Editorial du « Monde ». Carlos Ghosn ressuscité. « C’est comme si je revenais à la vie », a déclaré le patron déchu de Renault-Nissan-Mitsubishi pour décrire son soulagement après sa rocambolesque évasion du Japon pour s’enfuir au Liban. Lors d’une conférence de presse improbable organisée à Beyrouth, Carlos Ghosn s’est retrouvé, mercredi 8 janvier, dans son élément, comme au sommet de sa gloire, à l’époque des salons de l’auto ou des présentations de résultats. Mais cette fois, il n’était pas question de vanter les mérites d’un bolide ou de convaincre les marchés financiers. Il s’agissait de rétablir sa propre réputation, passablement entachée.
« Je me suis habitué aux missions impossibles », a-t-il lancé avec son aplomb habituel. Celle-ci s’annonce particulièrement délicate, alors qu’il est accusé de dissimulation de revenus, d’abus de confiance aggravé et de détournement de fonds. Libéré sous caution après cent trente jours de prison, il est désormais un fugitif qui fait l’objet d’un mandat d’arrêt international.
L’ex-PDG a tenté de régler ses comptes avec ses contempteurs, savourant enfin sa liberté de parole, près de quatorze mois après sa retentissante arrestation à Tokyo. Sur la forme, le show était bien réglé. Le décorum et l’attitude combative étaient là.
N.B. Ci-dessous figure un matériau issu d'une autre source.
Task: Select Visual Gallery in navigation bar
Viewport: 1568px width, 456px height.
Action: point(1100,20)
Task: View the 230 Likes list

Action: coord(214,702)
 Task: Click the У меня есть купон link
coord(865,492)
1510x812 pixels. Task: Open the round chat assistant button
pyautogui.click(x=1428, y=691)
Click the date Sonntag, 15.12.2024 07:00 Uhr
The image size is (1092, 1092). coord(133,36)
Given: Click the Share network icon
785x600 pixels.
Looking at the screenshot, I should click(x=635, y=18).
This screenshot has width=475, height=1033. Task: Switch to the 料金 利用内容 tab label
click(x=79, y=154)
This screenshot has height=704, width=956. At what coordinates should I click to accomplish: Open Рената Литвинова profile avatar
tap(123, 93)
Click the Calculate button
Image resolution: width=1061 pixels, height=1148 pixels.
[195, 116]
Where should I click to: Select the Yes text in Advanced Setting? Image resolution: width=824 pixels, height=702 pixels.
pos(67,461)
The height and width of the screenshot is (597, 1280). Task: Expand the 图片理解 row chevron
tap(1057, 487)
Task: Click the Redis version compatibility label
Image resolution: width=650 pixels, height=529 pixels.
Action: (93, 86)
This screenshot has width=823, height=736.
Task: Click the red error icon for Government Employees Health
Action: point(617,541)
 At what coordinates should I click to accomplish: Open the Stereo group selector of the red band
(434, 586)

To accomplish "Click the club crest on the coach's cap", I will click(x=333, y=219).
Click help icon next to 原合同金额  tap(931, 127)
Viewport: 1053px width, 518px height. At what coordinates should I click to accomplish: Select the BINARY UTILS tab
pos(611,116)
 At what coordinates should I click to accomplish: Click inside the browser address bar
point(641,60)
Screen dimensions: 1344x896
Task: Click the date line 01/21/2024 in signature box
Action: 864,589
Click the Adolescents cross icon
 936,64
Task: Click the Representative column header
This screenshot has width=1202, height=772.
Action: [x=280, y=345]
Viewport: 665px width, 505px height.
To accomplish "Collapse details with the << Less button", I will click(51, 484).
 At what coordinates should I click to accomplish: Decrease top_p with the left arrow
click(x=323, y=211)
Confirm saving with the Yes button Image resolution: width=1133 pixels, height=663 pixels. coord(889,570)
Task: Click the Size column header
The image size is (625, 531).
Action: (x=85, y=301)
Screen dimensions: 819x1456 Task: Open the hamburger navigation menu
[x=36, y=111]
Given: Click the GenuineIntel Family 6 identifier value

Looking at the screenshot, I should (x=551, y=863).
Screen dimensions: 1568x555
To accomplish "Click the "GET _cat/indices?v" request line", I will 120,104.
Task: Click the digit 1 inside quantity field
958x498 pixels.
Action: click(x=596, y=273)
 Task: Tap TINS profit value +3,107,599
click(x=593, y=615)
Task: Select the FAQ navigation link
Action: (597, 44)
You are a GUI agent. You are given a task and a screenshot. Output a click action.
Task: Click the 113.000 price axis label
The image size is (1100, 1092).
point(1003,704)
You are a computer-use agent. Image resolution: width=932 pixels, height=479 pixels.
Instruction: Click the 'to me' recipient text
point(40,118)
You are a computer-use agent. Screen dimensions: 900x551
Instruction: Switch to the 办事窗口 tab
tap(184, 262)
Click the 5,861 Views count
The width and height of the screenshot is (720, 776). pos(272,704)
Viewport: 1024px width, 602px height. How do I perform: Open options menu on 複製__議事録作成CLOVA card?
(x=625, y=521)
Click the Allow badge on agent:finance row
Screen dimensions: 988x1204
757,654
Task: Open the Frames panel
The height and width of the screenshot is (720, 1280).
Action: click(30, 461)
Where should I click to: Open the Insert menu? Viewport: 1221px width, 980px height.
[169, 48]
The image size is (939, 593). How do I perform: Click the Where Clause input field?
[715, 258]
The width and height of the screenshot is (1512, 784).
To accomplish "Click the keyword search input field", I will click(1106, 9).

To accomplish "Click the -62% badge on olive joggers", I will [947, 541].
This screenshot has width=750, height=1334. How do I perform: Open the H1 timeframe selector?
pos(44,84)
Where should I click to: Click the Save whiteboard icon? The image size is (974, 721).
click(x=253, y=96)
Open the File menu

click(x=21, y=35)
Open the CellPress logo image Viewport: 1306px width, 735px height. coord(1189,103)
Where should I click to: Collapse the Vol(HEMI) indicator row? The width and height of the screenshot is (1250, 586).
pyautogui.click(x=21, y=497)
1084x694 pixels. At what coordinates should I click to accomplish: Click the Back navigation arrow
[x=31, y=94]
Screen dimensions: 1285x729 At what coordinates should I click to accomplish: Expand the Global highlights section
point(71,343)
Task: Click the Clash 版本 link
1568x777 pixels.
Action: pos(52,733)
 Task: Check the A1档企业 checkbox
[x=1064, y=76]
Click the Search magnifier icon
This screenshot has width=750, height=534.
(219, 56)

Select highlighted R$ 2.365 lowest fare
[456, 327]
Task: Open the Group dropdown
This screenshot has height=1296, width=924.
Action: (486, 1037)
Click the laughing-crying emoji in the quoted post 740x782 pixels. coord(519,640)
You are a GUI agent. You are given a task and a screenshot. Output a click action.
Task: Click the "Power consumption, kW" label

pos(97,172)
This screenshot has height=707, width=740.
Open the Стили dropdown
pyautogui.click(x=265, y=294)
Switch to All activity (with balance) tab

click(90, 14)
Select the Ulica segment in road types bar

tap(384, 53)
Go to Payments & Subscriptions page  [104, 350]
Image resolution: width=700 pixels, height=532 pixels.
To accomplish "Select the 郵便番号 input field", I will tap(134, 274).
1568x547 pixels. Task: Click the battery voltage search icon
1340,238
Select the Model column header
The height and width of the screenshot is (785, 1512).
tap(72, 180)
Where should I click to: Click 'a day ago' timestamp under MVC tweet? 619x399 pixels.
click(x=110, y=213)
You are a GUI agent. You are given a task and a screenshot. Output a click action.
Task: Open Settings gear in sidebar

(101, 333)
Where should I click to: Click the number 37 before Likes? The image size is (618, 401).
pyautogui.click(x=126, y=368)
Juché sur une estrade, il a livré sa part de vérité, comme s’il était toujours le patron flamboyant du leader mondial de l’automobile, distribuant la parole avec autorité. « Je ne veux pas me victimiser », a-t-il affirmé, tout en répétant qu’il est visé par un complot ourdi par les dirigeants de Nissan avec la complicité des autorités japonaises, dans le but de reprendre le contrôle d’une alliance qui était sur le point de leur échapper.
L’argent achète tout
Le fond de la démonstration a eu plus de mal à convaincre. D’abord, quelle crédibilité accorder à un homme qui s’est soustrait à la justice dans des circonstances plus que douteuses en faisant appel à des hommes de main au passé sulfureux payés plusieurs millions de dollars ? L’argent achète tout : une liberté de fugitif, la possibilité de réclamer où l’on veut être jugé, écarter systématiquement les éléments à charge, dénoncer ses accusateurs alors qu’ils ne peuvent pas lui répondre, choisir les journalistes qui ont le droit de lui poser des questions. Clamer son innocence dans ces conditions est un exercice aléatoire.
Ensuite, l’essentiel du propos a consisté à dénoncer l’iniquité de la justice japonaise et la sévérité de la surveillance dont il faisait l’objet. Si la première pose objectivement question, rien ne justifie la façon dont Carlos Ghosn s’y est soustrait. Quant à la seconde, elle doit être largement relativisée au regard de la facilité avec laquelle il a trompé la vigilance de la police pour fuir à 9 000 kilomètres de là.
Quelques noms attendus de responsables de Nissan ont bien été lâchés. Des documents illisibles ont bien été projetés à l’auditoire. Des explications alambiquées sur une affaire financière aux dimensions multiples ont bien été tentées. Mais force est de constater qu’aucun élément nouveau n’a émergé. Tout le monde en a pris pour son grade. Les conseils d’administration, pourtant peu regardants sur sa gestion pendant toutes ces années. Ses successeurs : des incapables, qui ont raté l’immanquable, alors que la fusion avec Fiat Chrysler leur tendait les bras ; le gouvernement français, pointé pour son manque d’empathie et ses maladresses. « Il n’y a plus d’alliance [entre Renault et Nissan] », a-t-il conclu. « Après nous le déluge », aurait dit Madame de Pompadour.